**Problem set:**
1. In the Twisp Que forum post below, list every span of time given in months, weeks, days, or hours.
2. Copy a passage from the Twisp Que forum post below word for word. Begin at the words "The issues is" and stop after "it wasnt used)".
3. Translate this sentence from the Twisp Que forum post below into Spanish: "I told her to go to the twisp kiosk at N1 City in Cape town so that they can check it out."

**Source document:**
________________
# Issue with Twisp Que



## Dietz (29/6/18)

Hi @HPBotha ,

About 2 months ago I converted a smoker and she bought herself a twisp shortly after, The Twisp Que is still a really great little device, But she has recently been having issues with the device and also with one Pod.

The issues is that the battery seems to be faulty, it goes flat within 24 hours and sometimes less. It used to last about 3 days, but a week ago the battery started to give issues.

I told her to go to the twisp kiosk at N1 City in Cape town so that they can check it out.
When she took it to them they had it for a day and told her there is nothing wrong with it, she also had a half a pod that she was told she must throw away as the issue is with the pod, she did and bough 2 new ones.
But the problem still persists, further to this one of the new pods that she bough seems to be leaking, NOT Condensing, Leaking but there is no visible cracks.
We tested this by trying another pod, and it does not leak into the device, the one that does leak was wiped clean and left on her desk overnight, this morning there is liquid on the pod (and it wasnt used)
________________
**Provided data:**
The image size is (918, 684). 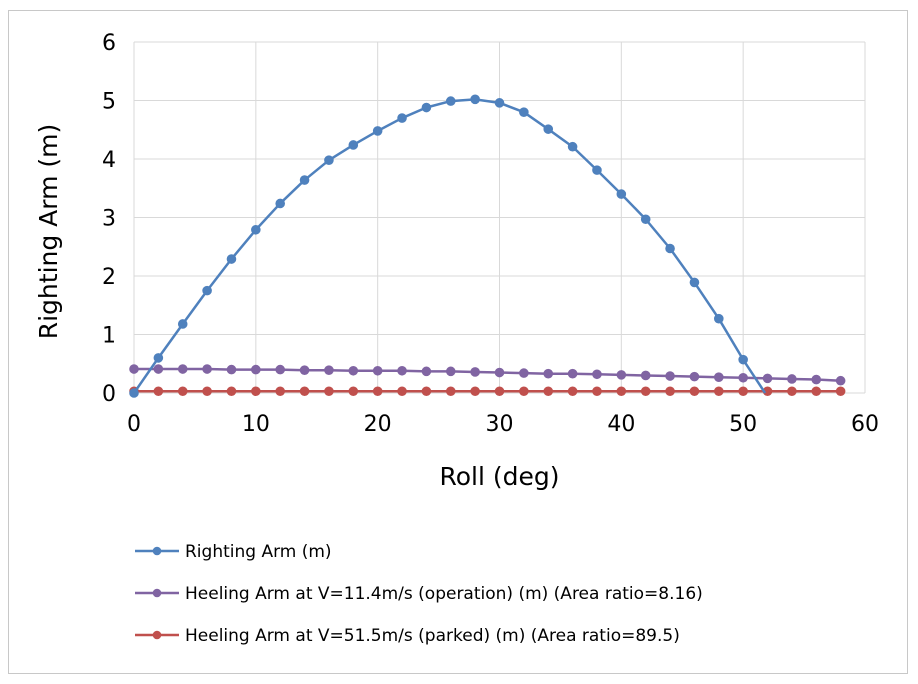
________________
**Solutions:**
1.
- 2 months
- 24 hours
- 3 days
- a week
- a day

2.
The issues is that the battery seems to be faulty, it goes flat within 24 hours and sometimes less. It used to last about 3 days, but a week ago the battery started to give issues.

I told her to go to the twisp kiosk at N1 City in Cape town so that they can check it out.
When she took it to them they had it for a day and told her there is nothing wrong with it, she also had a half a pod that she was told she must throw away as the issue is with the pod, she did and bough 2 new ones.
But the problem still persists, further to this one of the new pods that she bough seems to be leaking, NOT Condensing, Leaking but there is no visible cracks.
We tested this by trying another pod, and it does not leak into the device, the one that does leak was wiped clean and left on her desk overnight, this morning there is liquid on the pod (and it wasnt used)

3. Le dije que fuera al quiosco de twisp en N1 City, en Ciudad del Cabo, para que lo revisaran.